Коваль Юрий Иосифович
Шрифт:
Ванны и уколы помогли. Лапы постепенно начинали двигаться. Вскоре Милорд уже кое-как ковылял, потом скованно припрыгивал и в конце концов бегал нормально. Все вроде бы пошло по-старому, изменилось одно: он не лизал меня утром в пятку, перестал двигаться рядом с моим ботинком.
Я превратился просто в хозяина собаки, в человека, у которого проживает гладкошерстный фокстерьер.
Я переживал ужасно. Я понимал, что все пройдет и когда-нибудь Милорд позабудет ту чудовищную боль от ветеринарной иглы. А Милорд боялся меня. Он думал, что я вдруг схвачу его и снова потащу на укол.
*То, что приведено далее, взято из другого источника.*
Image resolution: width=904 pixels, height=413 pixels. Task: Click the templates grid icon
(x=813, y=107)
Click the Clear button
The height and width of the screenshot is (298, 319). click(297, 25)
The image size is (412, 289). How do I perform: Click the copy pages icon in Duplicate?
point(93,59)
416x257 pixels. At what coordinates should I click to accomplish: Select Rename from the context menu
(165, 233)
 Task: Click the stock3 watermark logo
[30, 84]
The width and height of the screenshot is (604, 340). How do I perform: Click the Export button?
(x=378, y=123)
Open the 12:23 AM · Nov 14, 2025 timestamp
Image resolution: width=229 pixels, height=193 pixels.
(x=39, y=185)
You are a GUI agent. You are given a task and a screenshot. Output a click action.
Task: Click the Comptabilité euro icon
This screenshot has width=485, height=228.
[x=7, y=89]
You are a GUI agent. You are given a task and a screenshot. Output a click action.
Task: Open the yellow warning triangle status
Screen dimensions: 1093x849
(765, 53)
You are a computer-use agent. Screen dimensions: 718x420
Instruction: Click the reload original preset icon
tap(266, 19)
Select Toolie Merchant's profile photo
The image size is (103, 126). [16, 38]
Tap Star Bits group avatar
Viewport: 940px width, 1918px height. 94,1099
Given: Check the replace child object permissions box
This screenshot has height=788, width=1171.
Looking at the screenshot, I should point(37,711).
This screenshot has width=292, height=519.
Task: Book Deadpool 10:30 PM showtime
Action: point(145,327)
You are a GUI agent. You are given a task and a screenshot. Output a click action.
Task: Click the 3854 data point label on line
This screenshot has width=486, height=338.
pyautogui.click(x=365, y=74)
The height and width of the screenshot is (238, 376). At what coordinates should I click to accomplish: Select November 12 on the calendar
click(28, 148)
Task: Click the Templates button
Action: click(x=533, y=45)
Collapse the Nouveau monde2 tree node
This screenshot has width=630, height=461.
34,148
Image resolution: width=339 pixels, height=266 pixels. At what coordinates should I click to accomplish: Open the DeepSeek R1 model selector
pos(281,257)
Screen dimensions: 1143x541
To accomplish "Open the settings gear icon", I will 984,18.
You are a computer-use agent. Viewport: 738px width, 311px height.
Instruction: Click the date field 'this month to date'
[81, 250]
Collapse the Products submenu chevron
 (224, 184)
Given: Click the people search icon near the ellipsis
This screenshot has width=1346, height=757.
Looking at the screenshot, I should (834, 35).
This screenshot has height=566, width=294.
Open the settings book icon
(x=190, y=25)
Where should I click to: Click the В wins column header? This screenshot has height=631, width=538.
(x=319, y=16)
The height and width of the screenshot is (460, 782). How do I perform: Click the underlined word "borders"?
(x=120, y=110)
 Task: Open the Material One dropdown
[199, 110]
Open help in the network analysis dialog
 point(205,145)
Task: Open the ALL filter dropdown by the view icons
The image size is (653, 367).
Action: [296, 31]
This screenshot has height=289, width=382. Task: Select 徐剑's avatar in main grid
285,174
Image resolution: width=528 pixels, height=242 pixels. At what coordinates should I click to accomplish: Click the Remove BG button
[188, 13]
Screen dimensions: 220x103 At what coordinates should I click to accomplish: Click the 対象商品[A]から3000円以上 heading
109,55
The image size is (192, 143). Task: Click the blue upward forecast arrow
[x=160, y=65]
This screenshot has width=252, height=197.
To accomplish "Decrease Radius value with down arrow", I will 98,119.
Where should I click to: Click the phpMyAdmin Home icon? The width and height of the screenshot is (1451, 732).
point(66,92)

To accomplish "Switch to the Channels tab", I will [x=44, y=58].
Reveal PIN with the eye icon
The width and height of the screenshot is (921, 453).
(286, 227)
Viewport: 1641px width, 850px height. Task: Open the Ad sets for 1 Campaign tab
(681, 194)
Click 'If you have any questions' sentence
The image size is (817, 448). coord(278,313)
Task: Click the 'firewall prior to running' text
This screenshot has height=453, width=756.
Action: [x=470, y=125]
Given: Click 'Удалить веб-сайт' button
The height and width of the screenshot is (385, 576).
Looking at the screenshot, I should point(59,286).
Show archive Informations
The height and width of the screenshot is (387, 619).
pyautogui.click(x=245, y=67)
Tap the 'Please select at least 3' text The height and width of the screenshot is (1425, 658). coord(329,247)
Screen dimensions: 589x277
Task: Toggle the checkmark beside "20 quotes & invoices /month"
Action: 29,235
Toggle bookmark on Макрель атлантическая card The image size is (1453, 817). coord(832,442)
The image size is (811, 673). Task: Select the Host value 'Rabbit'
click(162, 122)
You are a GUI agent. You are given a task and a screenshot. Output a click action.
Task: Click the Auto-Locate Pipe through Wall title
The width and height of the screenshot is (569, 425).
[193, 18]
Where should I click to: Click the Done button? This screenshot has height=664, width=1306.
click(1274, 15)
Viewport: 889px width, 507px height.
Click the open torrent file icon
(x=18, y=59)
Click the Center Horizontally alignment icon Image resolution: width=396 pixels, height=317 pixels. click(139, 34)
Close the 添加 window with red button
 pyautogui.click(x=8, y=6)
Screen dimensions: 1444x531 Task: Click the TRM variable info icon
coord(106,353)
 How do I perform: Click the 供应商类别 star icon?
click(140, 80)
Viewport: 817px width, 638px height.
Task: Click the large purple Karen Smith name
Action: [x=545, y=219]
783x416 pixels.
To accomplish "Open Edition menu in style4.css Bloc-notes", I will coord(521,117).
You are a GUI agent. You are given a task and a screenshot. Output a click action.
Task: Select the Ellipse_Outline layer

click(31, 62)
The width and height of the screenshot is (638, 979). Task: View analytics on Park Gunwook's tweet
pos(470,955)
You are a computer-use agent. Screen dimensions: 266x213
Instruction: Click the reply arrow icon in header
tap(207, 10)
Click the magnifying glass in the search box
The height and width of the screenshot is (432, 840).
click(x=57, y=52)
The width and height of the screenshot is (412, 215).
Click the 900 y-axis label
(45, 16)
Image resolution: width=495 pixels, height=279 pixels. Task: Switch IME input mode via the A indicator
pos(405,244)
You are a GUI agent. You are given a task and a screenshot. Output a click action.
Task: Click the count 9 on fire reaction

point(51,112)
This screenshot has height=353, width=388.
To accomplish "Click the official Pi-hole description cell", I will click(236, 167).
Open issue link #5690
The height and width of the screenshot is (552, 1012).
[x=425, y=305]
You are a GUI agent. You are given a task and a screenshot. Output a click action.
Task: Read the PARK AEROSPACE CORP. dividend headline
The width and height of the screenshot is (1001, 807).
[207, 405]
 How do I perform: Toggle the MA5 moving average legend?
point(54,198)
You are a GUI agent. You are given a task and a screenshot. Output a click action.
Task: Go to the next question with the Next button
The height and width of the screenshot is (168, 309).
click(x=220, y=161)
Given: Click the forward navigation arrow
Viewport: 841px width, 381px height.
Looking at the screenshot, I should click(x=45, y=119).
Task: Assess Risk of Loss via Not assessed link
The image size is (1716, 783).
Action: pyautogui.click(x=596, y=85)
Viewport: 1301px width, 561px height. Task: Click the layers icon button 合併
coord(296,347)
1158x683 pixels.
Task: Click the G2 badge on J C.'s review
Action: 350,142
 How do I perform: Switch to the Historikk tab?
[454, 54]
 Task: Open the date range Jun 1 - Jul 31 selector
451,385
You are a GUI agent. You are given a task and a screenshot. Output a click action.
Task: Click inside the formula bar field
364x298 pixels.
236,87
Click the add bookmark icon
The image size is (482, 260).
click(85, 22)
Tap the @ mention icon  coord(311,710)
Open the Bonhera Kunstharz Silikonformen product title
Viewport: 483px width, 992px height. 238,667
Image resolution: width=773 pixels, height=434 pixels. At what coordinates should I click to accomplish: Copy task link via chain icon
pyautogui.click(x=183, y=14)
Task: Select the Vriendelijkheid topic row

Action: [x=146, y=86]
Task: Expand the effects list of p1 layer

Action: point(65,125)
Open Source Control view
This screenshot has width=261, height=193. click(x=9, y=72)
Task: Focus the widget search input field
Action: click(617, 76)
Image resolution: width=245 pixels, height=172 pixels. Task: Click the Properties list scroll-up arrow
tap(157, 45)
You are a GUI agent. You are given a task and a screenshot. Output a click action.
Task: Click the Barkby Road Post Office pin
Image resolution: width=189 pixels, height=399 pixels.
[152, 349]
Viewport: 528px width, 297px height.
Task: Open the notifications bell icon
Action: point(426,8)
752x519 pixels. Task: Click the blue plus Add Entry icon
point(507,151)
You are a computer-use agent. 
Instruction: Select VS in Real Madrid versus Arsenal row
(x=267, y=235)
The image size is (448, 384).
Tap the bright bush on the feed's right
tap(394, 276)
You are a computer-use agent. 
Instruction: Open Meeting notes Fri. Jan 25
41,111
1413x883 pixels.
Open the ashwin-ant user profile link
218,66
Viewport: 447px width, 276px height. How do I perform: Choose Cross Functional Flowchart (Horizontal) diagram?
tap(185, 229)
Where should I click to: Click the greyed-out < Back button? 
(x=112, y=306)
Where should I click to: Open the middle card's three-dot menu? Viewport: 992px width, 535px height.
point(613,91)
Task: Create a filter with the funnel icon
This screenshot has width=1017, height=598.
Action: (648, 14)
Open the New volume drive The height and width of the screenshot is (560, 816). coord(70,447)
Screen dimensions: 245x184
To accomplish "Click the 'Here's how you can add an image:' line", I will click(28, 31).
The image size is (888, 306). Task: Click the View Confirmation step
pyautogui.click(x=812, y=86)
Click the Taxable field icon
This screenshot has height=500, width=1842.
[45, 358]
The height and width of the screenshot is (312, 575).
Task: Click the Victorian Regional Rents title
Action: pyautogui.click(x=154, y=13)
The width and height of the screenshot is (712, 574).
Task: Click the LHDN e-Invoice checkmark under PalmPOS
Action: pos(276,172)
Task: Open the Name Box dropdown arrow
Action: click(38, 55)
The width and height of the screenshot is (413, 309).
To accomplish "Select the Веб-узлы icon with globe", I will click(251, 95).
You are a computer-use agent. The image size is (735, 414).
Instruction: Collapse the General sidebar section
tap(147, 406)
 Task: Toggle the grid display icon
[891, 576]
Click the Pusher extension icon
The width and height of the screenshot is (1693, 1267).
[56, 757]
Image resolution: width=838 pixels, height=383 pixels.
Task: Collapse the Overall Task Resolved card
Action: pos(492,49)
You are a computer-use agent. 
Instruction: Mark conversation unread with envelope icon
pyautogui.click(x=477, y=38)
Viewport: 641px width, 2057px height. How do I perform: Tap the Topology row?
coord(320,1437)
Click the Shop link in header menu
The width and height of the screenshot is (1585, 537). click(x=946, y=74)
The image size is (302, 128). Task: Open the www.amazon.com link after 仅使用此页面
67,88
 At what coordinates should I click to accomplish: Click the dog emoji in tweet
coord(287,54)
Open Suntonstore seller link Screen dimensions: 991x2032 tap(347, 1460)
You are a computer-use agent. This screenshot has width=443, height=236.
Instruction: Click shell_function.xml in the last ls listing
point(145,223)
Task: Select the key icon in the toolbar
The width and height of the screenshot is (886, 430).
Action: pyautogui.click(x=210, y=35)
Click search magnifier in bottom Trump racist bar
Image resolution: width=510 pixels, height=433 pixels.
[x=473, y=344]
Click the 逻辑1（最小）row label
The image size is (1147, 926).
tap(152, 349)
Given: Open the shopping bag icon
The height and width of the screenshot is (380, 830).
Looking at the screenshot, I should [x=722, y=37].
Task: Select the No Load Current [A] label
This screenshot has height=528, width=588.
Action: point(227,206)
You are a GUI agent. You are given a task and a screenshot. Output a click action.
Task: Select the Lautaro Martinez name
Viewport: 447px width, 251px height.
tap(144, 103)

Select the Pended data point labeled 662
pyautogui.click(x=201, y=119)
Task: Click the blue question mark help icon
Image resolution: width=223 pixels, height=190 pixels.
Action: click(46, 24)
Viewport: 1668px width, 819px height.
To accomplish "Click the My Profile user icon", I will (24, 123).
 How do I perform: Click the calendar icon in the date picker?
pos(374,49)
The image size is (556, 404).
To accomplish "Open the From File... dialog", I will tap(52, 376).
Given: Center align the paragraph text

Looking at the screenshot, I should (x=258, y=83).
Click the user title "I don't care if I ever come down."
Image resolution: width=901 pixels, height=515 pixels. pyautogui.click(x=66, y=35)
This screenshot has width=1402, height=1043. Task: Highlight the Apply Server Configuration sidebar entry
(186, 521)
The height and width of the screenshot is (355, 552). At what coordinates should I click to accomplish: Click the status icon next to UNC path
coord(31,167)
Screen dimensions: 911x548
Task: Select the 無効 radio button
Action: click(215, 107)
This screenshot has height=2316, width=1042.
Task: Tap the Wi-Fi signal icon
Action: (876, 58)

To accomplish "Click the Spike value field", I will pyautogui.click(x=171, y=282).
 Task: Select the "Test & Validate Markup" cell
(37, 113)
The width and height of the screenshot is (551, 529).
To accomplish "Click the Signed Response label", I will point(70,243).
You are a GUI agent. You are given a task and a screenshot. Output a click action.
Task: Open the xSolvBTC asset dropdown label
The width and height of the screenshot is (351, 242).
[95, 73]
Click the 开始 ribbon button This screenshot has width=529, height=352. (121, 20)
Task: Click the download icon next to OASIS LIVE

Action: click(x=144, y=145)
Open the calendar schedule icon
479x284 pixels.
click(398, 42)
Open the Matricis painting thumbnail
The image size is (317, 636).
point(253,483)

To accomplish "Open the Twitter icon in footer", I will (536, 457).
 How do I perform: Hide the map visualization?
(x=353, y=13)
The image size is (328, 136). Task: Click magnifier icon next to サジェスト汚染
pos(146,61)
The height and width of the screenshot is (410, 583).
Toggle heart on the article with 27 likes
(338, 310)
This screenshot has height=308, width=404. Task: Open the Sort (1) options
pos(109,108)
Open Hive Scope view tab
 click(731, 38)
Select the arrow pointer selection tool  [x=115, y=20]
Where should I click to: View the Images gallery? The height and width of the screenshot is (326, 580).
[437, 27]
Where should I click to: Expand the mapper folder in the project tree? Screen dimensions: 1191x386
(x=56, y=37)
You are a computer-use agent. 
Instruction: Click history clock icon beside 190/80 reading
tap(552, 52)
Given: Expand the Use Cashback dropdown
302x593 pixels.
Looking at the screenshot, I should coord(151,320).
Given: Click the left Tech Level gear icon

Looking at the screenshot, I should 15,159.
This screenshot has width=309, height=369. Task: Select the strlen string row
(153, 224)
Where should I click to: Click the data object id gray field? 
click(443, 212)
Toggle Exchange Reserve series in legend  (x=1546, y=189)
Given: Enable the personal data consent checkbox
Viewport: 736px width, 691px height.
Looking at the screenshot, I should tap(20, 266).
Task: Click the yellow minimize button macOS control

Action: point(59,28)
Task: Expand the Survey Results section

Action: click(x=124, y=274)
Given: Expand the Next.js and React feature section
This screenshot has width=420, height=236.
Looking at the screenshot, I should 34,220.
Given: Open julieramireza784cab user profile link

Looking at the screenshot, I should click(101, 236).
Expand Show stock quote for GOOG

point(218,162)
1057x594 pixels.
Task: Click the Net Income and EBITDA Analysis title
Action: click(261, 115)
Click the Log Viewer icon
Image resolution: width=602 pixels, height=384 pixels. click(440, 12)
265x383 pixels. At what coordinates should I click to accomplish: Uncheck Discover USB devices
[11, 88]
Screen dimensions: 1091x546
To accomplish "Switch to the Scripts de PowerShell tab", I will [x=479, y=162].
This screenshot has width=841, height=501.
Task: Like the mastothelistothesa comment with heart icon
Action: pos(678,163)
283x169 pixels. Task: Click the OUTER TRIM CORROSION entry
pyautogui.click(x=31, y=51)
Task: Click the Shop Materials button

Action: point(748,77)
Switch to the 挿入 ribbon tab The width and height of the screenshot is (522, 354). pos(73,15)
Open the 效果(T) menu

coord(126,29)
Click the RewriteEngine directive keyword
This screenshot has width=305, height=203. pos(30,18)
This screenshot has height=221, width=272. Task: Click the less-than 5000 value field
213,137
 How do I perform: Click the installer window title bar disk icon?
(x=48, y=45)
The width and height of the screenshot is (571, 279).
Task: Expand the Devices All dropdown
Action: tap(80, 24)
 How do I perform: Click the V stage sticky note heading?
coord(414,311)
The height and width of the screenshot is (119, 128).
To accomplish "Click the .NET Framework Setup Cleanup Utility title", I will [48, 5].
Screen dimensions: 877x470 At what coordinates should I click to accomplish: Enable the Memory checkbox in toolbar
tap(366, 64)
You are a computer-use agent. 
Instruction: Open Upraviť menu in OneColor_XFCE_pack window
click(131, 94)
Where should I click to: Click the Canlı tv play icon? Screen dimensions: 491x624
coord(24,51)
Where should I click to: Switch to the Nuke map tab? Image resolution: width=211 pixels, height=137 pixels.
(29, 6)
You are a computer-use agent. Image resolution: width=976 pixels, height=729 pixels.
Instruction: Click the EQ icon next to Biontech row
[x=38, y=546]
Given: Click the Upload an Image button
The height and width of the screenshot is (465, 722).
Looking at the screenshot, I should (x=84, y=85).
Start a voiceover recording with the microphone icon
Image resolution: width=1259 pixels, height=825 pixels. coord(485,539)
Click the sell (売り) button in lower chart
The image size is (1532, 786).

Да, странная была тогда осень. Деревья в Москве облетели только в конце октября. Двор наш весь был засыпан листьями ясеня, тополя, американского клена.
Дворничиха тетя Наташа сметала листья метлой в огромные кучи, и Милорду нравилось залезать в эти кучи листьев. Ему казалось, что там кто-то шуршит.
Он разгребал листья лапами, фыркал, рычал, кидался в охристую глубину. Но листья, конечно, шуршали от старости, никого в себе не тая.
Я тоже делал вид, что там кто-то есть, и вместе с Милордом накидывался на кучи листьев, разгребал их, разбрасывал в разные стороны.
Иногда я нарочно запрятывал в листья кусок сахару или сухарик, и в полном восторге мы находили его.
Не знаю уж, что помогло — время или листья, но, кажется, листья. Однажды я опустил с кровати на пол босые ноги и почувствовал — пятку мою лизнули. Я так радовался в этот день, что хотел даже прогулять институт, и надо было бы прогулять и уехать с Милордом куда-нибудь за город, на Москву-реку, в Уборы, надо было бы перерыть там и перебрать все опавшие листья.
Но я — по глупости — пошел в институт, а когда вернулся — Милорд встретил меня во дворе.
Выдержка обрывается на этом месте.